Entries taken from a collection
-*-

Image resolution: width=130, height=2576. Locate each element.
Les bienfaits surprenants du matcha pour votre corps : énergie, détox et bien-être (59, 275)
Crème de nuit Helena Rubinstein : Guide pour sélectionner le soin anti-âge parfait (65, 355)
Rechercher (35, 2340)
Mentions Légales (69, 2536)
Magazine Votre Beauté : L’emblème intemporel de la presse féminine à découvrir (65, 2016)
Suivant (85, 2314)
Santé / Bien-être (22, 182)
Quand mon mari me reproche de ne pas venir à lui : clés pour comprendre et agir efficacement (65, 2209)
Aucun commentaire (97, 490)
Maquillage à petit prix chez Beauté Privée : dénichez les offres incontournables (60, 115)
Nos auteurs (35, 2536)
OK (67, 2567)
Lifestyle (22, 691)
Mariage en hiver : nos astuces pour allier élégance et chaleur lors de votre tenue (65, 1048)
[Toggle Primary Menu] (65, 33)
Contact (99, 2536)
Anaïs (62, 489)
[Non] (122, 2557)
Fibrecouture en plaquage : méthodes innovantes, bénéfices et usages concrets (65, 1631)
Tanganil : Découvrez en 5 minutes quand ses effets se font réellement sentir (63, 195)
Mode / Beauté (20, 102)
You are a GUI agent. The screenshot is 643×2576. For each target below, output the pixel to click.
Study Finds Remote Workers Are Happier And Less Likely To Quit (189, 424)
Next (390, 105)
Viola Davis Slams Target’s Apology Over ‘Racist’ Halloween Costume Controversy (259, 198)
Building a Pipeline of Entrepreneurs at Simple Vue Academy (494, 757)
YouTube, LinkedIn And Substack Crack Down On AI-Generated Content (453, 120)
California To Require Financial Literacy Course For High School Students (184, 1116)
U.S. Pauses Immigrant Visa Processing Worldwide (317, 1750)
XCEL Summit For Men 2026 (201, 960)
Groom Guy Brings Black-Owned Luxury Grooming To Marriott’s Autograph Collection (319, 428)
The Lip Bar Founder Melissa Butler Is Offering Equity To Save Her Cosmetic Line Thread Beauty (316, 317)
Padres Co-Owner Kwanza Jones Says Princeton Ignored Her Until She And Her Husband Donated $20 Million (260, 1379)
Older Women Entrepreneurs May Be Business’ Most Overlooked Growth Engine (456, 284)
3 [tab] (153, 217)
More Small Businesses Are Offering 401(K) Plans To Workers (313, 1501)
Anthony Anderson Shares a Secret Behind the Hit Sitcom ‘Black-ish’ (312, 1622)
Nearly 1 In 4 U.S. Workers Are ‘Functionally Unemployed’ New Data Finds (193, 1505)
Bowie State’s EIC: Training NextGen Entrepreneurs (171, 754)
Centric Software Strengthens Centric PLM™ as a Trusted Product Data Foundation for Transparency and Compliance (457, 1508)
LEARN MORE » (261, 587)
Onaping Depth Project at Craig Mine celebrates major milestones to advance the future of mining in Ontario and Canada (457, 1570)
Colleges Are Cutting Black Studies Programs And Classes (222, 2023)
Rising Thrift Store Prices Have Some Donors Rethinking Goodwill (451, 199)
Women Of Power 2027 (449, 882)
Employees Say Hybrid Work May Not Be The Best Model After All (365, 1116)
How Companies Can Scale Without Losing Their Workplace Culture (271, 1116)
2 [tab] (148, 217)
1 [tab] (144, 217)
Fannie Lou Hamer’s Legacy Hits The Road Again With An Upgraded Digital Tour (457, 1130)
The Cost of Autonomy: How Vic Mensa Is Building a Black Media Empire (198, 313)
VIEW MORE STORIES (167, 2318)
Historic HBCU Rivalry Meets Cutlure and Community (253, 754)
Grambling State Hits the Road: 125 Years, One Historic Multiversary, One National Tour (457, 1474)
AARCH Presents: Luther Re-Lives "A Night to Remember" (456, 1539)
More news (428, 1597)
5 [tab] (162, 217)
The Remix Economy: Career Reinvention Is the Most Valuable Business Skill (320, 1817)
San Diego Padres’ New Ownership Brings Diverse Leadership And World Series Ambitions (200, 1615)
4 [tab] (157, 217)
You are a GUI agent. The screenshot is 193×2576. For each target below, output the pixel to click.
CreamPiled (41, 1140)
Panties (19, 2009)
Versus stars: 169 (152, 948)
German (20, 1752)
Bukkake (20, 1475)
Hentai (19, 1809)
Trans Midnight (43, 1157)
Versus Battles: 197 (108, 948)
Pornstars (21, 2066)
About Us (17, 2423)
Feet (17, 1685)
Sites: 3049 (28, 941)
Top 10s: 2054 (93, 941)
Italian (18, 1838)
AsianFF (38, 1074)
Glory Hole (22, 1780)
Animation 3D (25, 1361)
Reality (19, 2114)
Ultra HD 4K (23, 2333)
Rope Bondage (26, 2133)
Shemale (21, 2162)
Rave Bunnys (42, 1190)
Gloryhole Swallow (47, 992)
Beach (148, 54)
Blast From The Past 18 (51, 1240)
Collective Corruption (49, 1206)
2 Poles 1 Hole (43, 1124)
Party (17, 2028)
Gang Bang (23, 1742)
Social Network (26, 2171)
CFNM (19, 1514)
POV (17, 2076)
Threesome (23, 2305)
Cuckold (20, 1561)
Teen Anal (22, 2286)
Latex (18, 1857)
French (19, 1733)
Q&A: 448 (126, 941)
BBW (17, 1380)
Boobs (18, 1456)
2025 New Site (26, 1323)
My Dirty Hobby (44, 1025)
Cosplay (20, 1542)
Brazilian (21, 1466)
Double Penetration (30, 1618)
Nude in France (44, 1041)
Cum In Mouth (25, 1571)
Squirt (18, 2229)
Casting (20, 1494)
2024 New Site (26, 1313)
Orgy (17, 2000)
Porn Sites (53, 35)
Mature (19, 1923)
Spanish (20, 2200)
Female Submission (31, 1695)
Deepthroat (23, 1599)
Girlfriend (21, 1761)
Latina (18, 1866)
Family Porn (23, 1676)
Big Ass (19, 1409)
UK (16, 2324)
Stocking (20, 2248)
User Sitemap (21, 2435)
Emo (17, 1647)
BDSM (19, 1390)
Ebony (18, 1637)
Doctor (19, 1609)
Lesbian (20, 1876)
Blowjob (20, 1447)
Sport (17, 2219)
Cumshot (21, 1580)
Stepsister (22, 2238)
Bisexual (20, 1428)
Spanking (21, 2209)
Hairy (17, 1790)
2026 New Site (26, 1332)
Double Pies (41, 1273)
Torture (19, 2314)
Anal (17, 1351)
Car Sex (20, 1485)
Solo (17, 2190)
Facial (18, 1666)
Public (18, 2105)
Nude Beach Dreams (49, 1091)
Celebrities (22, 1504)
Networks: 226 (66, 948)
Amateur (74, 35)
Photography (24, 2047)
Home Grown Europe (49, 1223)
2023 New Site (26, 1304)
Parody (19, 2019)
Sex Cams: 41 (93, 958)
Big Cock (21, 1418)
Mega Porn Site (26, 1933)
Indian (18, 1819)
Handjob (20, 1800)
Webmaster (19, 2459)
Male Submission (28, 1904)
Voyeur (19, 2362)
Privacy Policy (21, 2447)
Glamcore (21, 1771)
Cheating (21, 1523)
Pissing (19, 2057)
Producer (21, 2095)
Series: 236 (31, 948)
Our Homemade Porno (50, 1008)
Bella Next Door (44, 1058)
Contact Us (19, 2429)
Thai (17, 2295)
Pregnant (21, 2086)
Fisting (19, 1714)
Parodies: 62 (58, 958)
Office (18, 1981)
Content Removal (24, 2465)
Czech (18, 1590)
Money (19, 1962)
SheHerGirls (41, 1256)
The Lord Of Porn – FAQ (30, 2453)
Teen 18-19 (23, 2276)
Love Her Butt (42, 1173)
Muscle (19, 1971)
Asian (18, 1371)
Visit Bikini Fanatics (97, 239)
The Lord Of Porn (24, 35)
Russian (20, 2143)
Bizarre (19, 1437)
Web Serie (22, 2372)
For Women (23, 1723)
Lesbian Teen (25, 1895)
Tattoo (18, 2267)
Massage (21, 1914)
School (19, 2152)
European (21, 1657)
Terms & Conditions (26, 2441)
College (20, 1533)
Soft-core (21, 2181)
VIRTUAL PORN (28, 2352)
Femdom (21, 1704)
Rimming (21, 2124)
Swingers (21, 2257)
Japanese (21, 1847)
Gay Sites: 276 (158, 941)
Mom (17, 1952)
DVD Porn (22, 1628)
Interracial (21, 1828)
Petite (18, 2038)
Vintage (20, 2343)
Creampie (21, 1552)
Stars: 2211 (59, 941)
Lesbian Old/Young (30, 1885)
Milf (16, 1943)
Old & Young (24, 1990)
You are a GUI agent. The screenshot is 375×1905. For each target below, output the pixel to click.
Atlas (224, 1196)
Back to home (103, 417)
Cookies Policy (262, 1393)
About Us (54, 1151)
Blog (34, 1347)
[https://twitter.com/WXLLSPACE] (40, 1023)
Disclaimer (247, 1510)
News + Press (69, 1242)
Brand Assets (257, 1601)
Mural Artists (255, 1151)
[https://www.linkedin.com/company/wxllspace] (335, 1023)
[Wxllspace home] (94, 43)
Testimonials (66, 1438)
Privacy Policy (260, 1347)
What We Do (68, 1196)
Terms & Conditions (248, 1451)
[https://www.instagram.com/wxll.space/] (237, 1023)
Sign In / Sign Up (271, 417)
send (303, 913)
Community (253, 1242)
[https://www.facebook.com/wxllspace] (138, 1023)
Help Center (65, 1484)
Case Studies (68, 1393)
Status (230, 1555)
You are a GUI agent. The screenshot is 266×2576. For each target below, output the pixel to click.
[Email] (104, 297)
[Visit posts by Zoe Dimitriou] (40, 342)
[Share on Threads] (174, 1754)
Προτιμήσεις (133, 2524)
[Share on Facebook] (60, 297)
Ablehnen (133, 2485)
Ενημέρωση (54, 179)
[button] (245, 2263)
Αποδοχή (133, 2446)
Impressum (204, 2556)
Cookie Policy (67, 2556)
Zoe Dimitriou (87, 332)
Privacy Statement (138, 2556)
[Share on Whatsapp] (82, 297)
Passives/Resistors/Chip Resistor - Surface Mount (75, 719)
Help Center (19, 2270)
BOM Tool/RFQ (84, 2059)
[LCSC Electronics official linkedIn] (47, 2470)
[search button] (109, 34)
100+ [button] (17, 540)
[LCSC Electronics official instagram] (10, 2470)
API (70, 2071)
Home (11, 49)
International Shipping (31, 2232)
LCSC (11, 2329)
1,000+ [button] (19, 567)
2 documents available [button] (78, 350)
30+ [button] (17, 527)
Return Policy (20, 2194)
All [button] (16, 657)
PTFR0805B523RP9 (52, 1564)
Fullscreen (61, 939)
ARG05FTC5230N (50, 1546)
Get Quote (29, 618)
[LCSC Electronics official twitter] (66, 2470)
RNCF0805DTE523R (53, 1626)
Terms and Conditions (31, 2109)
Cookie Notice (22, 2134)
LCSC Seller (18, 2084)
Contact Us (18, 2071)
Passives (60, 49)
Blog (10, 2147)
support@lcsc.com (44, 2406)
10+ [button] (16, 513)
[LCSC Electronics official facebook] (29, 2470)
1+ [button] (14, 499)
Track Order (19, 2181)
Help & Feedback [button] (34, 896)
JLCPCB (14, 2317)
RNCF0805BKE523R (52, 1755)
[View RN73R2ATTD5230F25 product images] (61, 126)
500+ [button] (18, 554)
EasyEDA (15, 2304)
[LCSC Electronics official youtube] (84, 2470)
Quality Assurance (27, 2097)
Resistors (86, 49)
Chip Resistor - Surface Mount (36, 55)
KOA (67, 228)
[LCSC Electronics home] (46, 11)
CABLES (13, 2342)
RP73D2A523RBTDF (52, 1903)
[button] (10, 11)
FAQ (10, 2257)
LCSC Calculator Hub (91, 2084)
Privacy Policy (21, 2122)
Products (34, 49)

-*-

The task ->
Reproduce the records above line by line, without any change, up to and including the line that holds "[Non] (122, 2557)".

Result of this exercise ->
Image resolution: width=130, height=2576. Locate each element.
Les bienfaits surprenants du matcha pour votre corps : énergie, détox et bien-être (59, 275)
Crème de nuit Helena Rubinstein : Guide pour sélectionner le soin anti-âge parfait (65, 355)
Rechercher (35, 2340)
Mentions Légales (69, 2536)
Magazine Votre Beauté : L’emblème intemporel de la presse féminine à découvrir (65, 2016)
Suivant (85, 2314)
Santé / Bien-être (22, 182)
Quand mon mari me reproche de ne pas venir à lui : clés pour comprendre et agir efficacement (65, 2209)
Aucun commentaire (97, 490)
Maquillage à petit prix chez Beauté Privée : dénichez les offres incontournables (60, 115)
Nos auteurs (35, 2536)
OK (67, 2567)
Lifestyle (22, 691)
Mariage en hiver : nos astuces pour allier élégance et chaleur lors de votre tenue (65, 1048)
[Toggle Primary Menu] (65, 33)
Contact (99, 2536)
Anaïs (62, 489)
[Non] (122, 2557)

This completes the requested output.